“The road is long and difficult, there’s no food or water,” said Alaa Saleh, a schoolteacher who fled Gaza City with his wife and six children to Khan Younis in the south.

“I left my family behind and started walking north. Thousands around me are struggling. Hiring a car costs around 4,000 shekels (£924; $1,227), far beyond what most people can afford,” he told the BBC.

Wael Al-Najjar, who was making his way to his home in Jabalia in the north, said he had slept outside on the cold pavement with his son waiting to be able to start his journey home.

He told a BBC freelancer: “Even if the house is destroyed, even if it’s just rubble, we’ll go back, put up a tent, and return to our people.”

Many on the road were aiming for Gaza City, much of which has been turned to rubble.

Mahmud Bassal, a spokesman for the Hamas-run Gaza civil defence agency, said later on Friday that “approximately 200,000 people returned to northern Gaza today,” AFP news agency reported.

Videos circulating online show vast swathes of destruction in the city’s main neighbourhoods, including Sheikh Radwan in the north, and Sabra and Zeitoun to the south and east, where entire apartment blocks have been levelled.
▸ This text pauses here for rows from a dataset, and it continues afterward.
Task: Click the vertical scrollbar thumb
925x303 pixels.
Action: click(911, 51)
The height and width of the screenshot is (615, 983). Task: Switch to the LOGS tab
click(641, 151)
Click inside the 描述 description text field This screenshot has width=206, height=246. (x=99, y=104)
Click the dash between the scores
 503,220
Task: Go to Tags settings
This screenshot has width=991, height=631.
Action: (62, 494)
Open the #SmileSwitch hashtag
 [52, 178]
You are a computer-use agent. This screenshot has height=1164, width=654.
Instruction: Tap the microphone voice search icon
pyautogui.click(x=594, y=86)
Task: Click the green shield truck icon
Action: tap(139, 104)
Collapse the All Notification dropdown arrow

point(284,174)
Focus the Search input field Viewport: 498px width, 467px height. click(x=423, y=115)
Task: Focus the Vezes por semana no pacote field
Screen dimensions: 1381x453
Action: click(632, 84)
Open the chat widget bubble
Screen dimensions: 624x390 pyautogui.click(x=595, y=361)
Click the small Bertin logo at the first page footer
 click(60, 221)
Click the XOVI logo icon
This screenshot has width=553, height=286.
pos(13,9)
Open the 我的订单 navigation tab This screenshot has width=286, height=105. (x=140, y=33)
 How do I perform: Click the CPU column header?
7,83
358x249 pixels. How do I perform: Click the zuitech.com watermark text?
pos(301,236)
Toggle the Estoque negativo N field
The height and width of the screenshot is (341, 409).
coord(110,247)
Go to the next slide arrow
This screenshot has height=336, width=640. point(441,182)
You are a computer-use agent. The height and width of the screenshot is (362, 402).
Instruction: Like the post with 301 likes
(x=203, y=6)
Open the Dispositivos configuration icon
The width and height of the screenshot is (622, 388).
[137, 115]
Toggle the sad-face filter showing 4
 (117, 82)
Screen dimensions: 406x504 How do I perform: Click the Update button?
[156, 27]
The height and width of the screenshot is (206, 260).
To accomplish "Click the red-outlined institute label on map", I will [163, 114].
Gaza’s civil defence crews have been recovering bodies from beneath the ruins, while aid agencies have warned that essential supplies like food, fuel and clean water remain critically scarce.

In Israel, families of those held hostage in Gaza rejoiced at the news of the ceasefire.

Uri Goren, who has been campaigning since 7 October 2023 for the return of his cousin’s body after Tal Haimi was killed and taken by Hamas two years ago, said he allowed himself “a big sigh of relief” when he heard about the ceasefire agreement.

But his relief was tempered by Hamas’ admission that they don’t know the whereabouts of all of the dead hostages’ bodies. “This will not end until all 48 are back home,” he stressed.

Israel’s war on Gaza was triggered by the Hamas-led attacks on southern Israel on 7 October 2023, in which about 1,200 people were killed and 251 taken hostage.

Since then, more than 67,000 Palestinians have been killed, including more than 18,000 children, the Hamas-run health ministry says.

The UN commission of inquiry and leading experts have accused Israel of committing genocide against Palestinians in Gaza during the course of the war.

Israel has categorically rejected the report, denouncing it as “distorted and false”.